Jean Harlow sizzles and the dialogue crackles in this boundary-pushing comedy of sex and social-climbing. Newly restored in 2K! Part of the Belfast International Arts Festival’s 60th anniversary.

Jean Harlow, the blonde bombshell bar none of 1930s Hollywood, rinsed her hair scarlet to play social-climbing homewrecker Lil Andrews in this audacious, cynical and often hilarious Pre-Code film from MGM.

Anita Loos was famous for announcing that Gentlemen Prefer Blondes, but it was her rewrite on F Scott Fitzgerald’s screenplay, adapted from Katharine Brush’s popular 1931 novel, that gave Lil’s story the laughs it desperately needed.
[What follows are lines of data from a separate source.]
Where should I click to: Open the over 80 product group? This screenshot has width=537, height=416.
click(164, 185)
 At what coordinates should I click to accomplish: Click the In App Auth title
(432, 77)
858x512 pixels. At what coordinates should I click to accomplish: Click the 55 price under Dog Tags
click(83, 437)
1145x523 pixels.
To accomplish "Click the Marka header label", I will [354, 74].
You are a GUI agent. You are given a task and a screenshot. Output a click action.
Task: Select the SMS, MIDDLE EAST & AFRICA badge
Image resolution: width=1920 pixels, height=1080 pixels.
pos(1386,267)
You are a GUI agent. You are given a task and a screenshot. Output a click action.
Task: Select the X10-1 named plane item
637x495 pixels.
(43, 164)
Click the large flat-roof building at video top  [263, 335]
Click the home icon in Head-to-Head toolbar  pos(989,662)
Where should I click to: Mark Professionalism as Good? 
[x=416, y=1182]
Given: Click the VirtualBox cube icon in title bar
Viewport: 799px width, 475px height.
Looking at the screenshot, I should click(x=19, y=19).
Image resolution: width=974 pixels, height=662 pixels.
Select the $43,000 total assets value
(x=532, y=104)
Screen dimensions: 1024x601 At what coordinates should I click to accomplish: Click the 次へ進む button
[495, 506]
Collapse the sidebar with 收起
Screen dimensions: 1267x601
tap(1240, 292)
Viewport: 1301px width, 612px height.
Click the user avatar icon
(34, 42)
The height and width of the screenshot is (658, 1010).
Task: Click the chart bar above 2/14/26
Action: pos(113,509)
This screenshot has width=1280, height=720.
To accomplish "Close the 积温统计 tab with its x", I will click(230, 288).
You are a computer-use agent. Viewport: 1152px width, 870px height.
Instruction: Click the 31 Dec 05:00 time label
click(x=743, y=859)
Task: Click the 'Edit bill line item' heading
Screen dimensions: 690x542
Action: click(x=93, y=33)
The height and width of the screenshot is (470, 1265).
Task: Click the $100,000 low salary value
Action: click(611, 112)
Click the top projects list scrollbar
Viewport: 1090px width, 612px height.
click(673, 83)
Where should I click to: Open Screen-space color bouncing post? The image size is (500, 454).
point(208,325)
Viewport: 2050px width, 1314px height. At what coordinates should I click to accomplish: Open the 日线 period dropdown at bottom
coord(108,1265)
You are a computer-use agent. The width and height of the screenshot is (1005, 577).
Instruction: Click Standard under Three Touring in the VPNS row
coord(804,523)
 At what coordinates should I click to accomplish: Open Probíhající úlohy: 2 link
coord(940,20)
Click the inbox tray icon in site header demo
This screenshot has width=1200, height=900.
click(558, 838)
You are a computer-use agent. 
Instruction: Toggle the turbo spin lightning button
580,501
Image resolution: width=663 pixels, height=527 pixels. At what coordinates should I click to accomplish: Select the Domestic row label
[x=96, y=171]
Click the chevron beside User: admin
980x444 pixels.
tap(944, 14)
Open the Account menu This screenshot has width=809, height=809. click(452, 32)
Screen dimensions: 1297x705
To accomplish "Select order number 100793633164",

Lil is a seemingly hard woman in a tough world, but Loos’s one-liners draw the audience on to her side, as she seduces first her married boss (Chester Morris) and then a visiting coal tycoon (Henry Stephenson). As Screenland’s critic wrote: “Jean plays a mean part so cleverly that you can’t help liking this wild red-headed woman.” And Lil’s not alone in her sexual “racketeering”. Una Merkel plays her fretful, wisecracking best pal to perfection and none other than Charles Boyer plays a key role as a divertingly attractive chauffeur.

The Hays Office demanded 17 cuts to the film to tone down Harlow’s sexual assertiveness and still some audience members were shocked by her antics. In fact, the film was banned outright in the UK. So watch with caution.

This film is part of Pre-Code Hollywood: Rules Are Made to be Broken, a strand of Cinema Rediscovered curated by film writers and critics Pamela Hutchinson and Christina Newland. Pre-Code Hollywood presents some of Hollywood’s most risqué films made before the 1930s Hays code was enforced.